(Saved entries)
=== Section Start ===
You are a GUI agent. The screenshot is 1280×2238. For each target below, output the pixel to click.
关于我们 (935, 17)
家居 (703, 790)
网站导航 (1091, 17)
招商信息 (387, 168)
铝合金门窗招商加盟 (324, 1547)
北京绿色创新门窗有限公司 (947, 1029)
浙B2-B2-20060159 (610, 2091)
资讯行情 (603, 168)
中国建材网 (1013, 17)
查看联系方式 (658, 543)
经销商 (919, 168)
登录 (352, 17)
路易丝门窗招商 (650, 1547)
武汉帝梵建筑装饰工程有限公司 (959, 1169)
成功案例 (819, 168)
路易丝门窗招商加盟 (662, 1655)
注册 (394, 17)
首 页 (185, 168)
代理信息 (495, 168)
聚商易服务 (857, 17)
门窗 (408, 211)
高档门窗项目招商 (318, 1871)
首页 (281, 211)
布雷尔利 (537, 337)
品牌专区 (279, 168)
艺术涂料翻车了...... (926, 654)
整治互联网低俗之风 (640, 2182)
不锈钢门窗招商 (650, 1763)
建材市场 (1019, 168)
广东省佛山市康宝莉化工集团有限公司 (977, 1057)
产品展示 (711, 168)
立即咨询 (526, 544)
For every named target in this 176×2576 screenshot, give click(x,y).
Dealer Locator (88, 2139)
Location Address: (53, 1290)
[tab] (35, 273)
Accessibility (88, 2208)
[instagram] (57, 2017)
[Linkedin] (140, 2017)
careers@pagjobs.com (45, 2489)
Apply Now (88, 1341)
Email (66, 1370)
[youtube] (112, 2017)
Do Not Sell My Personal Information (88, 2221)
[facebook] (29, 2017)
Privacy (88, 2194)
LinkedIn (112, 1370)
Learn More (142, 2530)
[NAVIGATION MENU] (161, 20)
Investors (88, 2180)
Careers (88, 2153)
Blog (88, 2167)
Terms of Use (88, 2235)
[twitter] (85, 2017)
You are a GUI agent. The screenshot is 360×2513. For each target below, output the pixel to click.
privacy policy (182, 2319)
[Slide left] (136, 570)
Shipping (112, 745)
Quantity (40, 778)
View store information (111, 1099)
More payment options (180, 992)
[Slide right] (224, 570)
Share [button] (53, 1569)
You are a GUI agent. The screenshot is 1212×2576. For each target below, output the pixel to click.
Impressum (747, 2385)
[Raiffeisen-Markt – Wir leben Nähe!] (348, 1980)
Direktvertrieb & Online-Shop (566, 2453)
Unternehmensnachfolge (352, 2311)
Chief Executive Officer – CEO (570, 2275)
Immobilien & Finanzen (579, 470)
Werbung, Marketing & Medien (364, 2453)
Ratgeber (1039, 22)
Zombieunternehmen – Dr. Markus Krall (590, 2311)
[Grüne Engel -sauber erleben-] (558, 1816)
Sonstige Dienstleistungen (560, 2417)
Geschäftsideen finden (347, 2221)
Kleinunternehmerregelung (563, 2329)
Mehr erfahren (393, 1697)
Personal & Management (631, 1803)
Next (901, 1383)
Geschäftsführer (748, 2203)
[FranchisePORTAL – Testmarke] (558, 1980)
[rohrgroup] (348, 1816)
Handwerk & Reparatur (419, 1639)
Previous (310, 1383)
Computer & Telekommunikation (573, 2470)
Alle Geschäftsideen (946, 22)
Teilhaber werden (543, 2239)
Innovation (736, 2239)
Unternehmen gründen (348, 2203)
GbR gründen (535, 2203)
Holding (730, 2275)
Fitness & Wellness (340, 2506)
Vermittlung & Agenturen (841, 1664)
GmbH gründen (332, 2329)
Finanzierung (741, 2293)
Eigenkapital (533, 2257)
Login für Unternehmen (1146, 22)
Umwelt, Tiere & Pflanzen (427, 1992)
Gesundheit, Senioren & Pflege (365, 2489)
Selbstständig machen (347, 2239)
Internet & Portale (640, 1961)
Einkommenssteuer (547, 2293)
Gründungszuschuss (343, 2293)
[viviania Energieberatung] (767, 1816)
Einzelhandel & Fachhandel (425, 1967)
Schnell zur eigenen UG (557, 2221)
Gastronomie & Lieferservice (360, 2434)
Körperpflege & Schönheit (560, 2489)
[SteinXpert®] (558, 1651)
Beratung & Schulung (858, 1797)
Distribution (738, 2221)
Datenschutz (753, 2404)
=== Section End ===
| Exercise instructions |
Given the records above, return exactly the lines starting at the line containing "Location Address: (53, 1290)" and ending at the line containing "Do Not Sell", including both.

| Exercise result |
Location Address: (53, 1290)
[tab] (35, 273)
Accessibility (88, 2208)
[instagram] (57, 2017)
[Linkedin] (140, 2017)
careers@pagjobs.com (45, 2489)
Apply Now (88, 1341)
Email (66, 1370)
[youtube] (112, 2017)
Do Not Sell My Personal Information (88, 2221)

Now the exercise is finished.